Incidents move through a fixed set of statuses:

open done
+---------------+ +-----------+ +---------+ +------------+ +----------+
| investigating |-->| identified|-->| fixing |-->| monitoring |-->| resolved |
+---------------+ +-----------+ +---------+ +------------+ +----------+
^
(any active status) ----+
  • investigating: we know something is wrong, we are still figuring out what.
  • identified: we know the cause, we are deciding how to fix it.
  • fixing: we are applying the fix.
  • monitoring: the fix is deployed, we are watching for recurrence before declaring victory.
  • resolved: closed. The incident is in the past tense.

An incident is active as long as its status is anything other than resolved. The status is freely transitionable in the UI; you can skip forward or jump back if the situation regresses (monitoring -> fixing is fine).

Every status change is recorded as a status update on the timeline. You can also post updates without changing the status (for example, “redeployed the worker pool” while still in fixing).

Attach the catalog systems the incident covers. This drives two things:

  • It makes the incident discoverable from the system detail page; anyone looking at a system can see active incidents touching it.
  • It scopes notification silencing (covered next).

You can attach systems when opening the incident or any time after.

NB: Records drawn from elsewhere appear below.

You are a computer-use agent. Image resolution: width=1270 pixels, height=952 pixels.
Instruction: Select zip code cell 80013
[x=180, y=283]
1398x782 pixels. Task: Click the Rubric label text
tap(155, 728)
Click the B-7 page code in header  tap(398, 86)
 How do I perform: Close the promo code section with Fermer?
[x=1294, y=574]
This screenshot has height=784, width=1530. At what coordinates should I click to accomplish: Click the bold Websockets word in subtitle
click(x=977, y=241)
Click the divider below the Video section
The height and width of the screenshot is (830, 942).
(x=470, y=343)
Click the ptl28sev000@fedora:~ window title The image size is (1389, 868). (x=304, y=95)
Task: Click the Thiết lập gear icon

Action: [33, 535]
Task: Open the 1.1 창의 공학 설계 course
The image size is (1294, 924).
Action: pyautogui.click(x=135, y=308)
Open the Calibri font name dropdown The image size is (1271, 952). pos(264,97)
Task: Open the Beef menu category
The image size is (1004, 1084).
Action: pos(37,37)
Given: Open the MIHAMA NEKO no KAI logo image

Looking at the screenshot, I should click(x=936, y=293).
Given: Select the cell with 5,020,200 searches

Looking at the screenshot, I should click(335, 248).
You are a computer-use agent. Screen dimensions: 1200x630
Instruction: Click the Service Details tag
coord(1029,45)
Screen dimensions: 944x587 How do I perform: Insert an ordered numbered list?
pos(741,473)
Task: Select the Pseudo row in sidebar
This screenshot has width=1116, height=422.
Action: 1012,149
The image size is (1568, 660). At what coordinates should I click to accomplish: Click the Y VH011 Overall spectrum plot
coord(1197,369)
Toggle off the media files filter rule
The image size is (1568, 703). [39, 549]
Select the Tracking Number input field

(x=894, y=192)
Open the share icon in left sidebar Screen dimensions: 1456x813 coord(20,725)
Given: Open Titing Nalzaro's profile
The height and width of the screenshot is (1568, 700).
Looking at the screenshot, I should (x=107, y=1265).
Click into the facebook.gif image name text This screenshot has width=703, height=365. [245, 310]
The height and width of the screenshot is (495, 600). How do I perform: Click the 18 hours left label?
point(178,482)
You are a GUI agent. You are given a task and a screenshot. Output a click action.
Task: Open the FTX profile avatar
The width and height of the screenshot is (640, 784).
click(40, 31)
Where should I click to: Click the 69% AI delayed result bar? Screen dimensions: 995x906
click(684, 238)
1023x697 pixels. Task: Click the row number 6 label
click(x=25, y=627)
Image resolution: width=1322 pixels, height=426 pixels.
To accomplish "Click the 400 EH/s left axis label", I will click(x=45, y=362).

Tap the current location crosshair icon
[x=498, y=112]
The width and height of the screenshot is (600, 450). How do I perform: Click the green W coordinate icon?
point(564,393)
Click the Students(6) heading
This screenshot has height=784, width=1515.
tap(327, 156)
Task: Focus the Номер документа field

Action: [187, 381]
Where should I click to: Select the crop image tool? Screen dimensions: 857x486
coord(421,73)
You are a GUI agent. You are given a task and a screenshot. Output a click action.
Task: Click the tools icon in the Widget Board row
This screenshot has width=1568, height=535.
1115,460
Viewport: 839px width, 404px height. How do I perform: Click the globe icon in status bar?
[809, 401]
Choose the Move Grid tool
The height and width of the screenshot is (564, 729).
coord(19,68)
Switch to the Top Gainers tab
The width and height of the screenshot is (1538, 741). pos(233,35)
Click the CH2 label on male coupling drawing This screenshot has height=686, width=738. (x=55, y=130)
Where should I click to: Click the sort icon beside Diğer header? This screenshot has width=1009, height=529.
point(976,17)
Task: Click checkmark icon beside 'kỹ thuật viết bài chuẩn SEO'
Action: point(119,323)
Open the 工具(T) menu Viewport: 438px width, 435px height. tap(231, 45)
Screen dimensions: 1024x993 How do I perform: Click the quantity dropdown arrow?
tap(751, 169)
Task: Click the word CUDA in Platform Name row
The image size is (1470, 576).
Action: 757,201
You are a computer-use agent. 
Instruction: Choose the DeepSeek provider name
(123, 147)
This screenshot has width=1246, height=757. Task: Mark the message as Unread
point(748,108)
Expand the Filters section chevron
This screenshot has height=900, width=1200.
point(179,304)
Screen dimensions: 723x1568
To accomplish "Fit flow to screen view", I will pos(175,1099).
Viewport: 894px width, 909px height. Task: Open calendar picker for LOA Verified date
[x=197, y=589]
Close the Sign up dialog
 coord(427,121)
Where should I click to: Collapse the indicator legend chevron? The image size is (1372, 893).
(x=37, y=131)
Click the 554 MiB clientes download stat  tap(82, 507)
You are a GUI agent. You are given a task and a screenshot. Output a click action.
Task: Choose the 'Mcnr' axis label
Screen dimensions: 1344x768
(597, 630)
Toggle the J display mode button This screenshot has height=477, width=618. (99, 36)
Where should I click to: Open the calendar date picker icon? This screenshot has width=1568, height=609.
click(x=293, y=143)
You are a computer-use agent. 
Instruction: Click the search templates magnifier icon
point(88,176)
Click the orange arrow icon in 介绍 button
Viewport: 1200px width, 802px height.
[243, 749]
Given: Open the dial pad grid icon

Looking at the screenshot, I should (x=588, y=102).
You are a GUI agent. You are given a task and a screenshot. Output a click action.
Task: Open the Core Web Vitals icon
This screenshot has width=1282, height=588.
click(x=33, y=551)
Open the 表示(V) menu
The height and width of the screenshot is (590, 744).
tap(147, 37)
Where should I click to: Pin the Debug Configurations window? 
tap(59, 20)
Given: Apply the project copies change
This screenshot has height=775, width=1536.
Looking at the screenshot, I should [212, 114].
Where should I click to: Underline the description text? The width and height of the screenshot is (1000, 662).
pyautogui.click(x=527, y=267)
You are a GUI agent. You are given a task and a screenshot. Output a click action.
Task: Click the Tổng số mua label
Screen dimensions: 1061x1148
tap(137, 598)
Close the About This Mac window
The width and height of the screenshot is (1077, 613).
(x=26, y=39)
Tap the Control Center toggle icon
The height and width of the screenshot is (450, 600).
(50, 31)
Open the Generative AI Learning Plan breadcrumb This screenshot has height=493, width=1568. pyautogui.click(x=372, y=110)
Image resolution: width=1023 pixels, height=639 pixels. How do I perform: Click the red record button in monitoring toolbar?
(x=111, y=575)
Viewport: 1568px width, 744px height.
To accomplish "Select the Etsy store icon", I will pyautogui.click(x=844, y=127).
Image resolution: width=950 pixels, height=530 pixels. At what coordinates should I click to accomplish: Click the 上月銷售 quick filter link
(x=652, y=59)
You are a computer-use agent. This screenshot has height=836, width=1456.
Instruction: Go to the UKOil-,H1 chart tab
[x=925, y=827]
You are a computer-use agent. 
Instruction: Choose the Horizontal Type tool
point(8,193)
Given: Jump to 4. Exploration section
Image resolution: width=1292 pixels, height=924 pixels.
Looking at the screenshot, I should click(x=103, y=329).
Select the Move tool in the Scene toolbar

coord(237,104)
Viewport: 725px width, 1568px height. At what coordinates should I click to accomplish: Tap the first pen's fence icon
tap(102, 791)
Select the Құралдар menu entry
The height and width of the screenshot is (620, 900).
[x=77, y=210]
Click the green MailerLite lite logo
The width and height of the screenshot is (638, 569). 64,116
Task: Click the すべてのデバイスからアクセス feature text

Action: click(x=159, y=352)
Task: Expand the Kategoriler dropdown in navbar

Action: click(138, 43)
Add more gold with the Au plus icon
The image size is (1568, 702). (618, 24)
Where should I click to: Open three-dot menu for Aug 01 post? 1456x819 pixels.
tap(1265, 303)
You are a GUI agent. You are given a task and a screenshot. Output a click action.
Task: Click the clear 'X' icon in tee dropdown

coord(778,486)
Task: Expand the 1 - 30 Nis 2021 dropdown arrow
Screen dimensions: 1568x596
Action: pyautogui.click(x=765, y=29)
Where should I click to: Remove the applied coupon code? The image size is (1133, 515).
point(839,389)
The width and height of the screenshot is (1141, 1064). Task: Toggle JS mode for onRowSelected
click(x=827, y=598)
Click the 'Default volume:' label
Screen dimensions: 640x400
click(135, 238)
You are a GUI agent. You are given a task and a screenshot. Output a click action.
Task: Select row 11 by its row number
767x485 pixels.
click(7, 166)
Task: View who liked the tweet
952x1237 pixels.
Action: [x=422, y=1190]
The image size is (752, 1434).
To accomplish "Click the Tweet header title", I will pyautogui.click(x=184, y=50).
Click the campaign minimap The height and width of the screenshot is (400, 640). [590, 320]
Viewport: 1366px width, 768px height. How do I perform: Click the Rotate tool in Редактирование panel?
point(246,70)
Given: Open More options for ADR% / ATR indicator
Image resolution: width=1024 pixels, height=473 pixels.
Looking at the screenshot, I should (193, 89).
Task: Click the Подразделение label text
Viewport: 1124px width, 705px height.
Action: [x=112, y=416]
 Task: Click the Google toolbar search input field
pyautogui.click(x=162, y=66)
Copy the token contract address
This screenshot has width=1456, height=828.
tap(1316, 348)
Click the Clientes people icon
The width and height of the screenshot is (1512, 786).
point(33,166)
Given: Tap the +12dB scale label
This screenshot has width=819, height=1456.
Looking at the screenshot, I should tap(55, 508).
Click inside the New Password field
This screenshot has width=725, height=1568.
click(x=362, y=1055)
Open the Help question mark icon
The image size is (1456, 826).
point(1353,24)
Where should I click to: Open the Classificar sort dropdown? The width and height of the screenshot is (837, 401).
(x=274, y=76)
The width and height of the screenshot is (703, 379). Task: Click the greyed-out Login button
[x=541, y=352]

Active incidents carry a suppress notifications toggle. When enabled, the platform silences a defined set of notifications for the systems attached to that incident, for the lifetime of the active incident.

What suppression covers:

  • Health-state-change notifications for systems on this incident (the executor checks for an active, suppressed incident before firing).
  • Dependency cascade notifications that would otherwise fan out from a system on this incident.

What suppression does not cover:

  • Notifications about the incident itself (created, status-changed, resolved). Those are the whole point of having an incident; silencing them would defeat the purpose.
  • Notifications dispatched from plugins that do not consult the suppression check. Most bundled plugins do, but custom plugins might not.
  • Anything outside the healthcheck and dependency notification paths.

Suppression is active-only. The moment you transition the incident to resolved, the filter lifts and notifications resume.

For the full read-side contract see the developer-facing Alert silencing doc. The operator how-to is Silence alerts.

Severity is a label, not an automation. The platform does not change behaviour between minor and critical incidents; it is there so your team can filter and report on patterns. Use whatever scheme your team agrees on:

  • minor: limited impact, no customer effect.
  • major: real customer impact, but not a full outage.
  • critical: full outage or data-loss risk.

The incident detail page has a Links section for free-form URL hotlinks. Common uses:

  • The Jira or Linear ticket tracking remediation work.
  • The chat thread where responders are coordinating.
  • The runbook the responder is following.
  • The status page entry the customer-comms team posted.

Hotlinks are just labelled URLs. They do not auto-update from anywhere.

Incidents emit lifecycle events the integration system can forward externally:

  • An incident was created.
  • An incident’s status changed.
  • An incident was resolved.
  • A new update was posted.

A webhook subscription on those events can post into Slack, file or update a Jira ticket, page a PagerDuty service, and so on. See Integrations.

Where to goWhat you do there
Incidents (list)See all incidents, filter by status, severity, or affected system.
Open IncidentCreate a new incident. Set title, description, severity, attach systems.
Incident detailPost updates, change status, edit affected systems, manage hotlinks.
System detailSee the active incidents currently touching this system.